REQUIRED WORK: Every line in the data below that holds "will" should be found and copied.

DATA UNDER STUDY:
== == ==

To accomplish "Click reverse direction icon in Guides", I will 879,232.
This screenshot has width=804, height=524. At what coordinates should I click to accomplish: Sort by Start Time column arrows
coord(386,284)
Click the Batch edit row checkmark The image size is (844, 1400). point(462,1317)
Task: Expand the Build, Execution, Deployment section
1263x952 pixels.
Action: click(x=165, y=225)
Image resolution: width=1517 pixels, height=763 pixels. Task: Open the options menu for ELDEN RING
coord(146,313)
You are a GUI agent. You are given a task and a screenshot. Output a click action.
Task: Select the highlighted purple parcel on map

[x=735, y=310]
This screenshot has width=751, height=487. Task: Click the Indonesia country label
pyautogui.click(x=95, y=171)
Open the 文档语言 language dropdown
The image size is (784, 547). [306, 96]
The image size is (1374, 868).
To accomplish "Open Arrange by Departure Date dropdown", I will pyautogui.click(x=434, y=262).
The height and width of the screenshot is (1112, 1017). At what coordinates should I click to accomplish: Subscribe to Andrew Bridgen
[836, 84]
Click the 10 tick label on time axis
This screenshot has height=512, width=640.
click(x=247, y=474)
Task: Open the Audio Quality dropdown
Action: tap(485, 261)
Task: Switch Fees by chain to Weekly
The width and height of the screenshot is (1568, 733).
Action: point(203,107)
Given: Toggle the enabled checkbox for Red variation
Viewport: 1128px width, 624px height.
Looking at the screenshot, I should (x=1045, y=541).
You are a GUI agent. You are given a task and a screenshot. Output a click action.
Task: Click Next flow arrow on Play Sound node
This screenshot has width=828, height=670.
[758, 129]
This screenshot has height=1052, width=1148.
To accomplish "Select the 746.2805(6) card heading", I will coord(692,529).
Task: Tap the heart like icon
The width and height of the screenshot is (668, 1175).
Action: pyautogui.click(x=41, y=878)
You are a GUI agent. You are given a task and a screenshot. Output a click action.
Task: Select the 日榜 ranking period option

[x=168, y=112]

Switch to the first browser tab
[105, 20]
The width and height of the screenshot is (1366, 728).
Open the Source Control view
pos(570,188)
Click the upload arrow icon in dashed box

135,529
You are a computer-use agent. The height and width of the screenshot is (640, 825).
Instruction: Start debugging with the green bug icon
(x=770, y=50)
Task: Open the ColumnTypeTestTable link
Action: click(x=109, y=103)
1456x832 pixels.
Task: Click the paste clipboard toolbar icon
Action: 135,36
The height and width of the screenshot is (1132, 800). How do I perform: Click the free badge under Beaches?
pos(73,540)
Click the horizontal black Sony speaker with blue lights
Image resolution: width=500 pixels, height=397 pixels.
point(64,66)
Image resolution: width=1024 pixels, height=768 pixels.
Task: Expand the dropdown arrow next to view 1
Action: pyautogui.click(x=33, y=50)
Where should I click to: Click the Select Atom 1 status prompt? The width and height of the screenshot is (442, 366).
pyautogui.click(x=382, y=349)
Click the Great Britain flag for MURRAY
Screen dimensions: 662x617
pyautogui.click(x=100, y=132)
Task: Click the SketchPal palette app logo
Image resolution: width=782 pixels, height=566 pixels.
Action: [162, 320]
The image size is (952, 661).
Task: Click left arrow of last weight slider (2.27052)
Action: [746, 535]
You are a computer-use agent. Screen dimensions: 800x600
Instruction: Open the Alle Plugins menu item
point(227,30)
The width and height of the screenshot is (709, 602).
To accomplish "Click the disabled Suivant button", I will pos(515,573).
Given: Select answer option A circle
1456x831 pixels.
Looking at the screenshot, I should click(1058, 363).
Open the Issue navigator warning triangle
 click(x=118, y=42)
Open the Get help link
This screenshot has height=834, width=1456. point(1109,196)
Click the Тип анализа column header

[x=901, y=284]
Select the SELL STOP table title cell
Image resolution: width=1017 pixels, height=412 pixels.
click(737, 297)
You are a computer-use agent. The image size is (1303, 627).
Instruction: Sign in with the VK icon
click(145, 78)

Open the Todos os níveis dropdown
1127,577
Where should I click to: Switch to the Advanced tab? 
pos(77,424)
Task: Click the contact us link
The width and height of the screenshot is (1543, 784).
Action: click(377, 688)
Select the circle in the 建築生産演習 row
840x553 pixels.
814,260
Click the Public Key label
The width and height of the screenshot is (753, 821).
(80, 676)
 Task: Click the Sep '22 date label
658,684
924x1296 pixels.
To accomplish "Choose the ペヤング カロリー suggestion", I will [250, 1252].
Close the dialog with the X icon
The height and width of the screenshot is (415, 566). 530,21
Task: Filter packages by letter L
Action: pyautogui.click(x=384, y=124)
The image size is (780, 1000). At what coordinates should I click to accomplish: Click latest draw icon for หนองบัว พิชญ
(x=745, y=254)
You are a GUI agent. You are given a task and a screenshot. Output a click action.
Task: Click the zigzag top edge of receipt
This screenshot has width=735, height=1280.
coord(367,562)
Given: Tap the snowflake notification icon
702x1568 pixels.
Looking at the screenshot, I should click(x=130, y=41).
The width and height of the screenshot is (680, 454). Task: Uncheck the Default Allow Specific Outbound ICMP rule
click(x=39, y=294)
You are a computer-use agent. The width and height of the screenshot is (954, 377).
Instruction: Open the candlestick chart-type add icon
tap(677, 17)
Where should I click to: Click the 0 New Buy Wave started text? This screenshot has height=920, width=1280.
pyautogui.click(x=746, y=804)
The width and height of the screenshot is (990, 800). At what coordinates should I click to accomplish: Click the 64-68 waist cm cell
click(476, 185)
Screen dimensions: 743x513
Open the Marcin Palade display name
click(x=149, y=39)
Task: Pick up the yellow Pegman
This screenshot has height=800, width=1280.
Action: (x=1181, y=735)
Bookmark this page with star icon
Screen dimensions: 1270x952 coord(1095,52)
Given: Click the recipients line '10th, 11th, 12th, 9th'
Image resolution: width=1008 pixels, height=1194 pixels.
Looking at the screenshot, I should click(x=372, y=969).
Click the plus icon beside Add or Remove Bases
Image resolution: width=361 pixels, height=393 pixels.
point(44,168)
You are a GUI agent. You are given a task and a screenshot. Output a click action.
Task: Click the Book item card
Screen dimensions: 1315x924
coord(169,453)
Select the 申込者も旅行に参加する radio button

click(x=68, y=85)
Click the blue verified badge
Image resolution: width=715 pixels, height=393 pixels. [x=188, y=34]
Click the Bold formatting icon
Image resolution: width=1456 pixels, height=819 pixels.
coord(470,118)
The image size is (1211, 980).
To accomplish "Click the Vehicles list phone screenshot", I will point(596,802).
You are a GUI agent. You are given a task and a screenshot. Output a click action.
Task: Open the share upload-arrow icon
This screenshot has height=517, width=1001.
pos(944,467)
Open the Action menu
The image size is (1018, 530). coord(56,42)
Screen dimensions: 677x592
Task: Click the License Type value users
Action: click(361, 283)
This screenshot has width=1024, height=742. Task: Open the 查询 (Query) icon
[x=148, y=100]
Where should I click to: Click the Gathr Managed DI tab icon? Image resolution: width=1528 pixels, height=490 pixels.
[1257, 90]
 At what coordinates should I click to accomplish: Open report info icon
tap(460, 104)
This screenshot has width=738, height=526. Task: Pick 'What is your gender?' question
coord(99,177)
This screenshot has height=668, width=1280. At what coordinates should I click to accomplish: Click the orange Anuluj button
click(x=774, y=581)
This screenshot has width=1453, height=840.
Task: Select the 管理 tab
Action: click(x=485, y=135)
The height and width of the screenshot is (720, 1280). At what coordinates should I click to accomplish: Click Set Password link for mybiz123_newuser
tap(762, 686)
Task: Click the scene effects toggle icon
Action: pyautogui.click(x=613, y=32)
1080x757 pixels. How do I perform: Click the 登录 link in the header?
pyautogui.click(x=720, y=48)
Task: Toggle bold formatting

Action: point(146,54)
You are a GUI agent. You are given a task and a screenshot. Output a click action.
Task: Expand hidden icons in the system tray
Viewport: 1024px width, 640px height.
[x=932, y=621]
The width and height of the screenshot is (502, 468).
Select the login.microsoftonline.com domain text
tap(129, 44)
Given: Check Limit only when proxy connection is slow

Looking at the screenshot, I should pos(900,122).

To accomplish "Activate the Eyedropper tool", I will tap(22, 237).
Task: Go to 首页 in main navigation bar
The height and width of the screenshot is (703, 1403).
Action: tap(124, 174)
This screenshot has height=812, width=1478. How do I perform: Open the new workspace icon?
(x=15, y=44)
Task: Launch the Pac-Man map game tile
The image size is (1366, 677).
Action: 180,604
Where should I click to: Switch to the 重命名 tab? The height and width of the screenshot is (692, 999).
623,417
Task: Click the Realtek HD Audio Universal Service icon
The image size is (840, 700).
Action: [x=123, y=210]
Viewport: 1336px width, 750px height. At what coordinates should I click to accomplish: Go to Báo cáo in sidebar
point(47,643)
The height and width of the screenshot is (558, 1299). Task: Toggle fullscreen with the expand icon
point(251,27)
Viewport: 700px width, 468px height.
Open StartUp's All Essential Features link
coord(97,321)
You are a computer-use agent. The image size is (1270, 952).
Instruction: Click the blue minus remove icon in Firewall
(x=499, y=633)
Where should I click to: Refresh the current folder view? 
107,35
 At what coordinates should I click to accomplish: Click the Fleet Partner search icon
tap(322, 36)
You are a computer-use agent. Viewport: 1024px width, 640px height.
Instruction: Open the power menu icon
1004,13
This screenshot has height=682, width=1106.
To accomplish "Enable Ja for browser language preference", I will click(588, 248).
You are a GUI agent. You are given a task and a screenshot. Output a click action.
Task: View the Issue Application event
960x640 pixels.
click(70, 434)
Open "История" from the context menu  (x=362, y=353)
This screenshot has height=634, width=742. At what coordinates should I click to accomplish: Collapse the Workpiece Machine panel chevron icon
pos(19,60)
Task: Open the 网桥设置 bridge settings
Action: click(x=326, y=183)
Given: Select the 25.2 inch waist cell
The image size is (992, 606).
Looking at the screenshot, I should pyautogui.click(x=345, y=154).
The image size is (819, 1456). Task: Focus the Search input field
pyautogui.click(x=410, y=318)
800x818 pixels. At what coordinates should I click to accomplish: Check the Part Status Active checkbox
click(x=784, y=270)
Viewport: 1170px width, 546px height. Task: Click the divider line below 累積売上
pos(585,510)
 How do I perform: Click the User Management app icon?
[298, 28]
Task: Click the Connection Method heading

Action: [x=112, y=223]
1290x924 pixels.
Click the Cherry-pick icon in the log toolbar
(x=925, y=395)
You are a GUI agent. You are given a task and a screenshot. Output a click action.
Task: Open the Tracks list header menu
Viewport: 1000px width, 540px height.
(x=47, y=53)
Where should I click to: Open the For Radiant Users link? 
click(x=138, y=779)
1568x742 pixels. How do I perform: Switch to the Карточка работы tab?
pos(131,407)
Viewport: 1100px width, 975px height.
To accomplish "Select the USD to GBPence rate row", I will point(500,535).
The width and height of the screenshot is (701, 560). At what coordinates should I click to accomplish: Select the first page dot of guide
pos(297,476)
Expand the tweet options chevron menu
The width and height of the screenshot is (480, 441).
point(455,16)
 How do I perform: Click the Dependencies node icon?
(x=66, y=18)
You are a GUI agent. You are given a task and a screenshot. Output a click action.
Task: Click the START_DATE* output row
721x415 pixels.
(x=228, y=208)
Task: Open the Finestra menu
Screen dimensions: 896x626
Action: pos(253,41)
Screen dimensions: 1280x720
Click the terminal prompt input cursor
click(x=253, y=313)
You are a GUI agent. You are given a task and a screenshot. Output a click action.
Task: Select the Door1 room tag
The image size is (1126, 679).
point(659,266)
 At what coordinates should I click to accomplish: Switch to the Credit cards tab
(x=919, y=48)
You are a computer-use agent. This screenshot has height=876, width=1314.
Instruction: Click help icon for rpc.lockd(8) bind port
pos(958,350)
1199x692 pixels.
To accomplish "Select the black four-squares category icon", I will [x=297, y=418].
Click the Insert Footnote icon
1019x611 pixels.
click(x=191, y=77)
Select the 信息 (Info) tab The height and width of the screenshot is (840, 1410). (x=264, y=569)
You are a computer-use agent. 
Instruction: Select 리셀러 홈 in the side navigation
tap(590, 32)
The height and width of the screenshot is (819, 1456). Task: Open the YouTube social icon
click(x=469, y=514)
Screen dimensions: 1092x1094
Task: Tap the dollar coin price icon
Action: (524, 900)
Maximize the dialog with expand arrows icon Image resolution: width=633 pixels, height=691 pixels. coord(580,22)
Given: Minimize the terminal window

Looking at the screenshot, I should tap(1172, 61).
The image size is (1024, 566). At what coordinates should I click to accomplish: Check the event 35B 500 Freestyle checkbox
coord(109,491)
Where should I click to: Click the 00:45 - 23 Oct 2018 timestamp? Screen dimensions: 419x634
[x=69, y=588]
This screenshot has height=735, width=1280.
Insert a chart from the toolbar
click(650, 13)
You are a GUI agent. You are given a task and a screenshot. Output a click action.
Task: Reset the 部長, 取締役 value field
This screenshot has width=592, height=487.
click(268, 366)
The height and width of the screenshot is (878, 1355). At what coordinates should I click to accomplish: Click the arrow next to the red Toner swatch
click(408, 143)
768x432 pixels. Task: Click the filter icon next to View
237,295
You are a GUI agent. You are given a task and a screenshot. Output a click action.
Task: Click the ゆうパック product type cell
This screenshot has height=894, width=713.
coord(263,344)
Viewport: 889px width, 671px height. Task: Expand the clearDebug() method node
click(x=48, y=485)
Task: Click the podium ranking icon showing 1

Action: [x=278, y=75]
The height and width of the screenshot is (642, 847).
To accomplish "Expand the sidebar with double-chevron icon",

== == ==

RESULT OF THE EXERCISE:
To accomplish "Click reverse direction icon in Guides", I will 879,232.
To accomplish "Open Arrange by Departure Date dropdown", I will pyautogui.click(x=434, y=262).
To accomplish "Select the 746.2805(6) card heading", I will coord(692,529).
To accomplish "Click the disabled Suivant button", I will pos(515,573).
To accomplish "Choose the ペヤング カロリー suggestion", I will [250, 1252].
To accomplish "Click the Vehicles list phone screenshot", I will point(596,802).
To accomplish "Activate the Eyedropper tool", I will tap(22, 237).
To accomplish "Enable Ja for browser language preference", I will click(588, 248).
To accomplish "Select the USD to GBPence rate row", I will point(500,535).
To accomplish "Select the black four-squares category icon", I will [x=297, y=418].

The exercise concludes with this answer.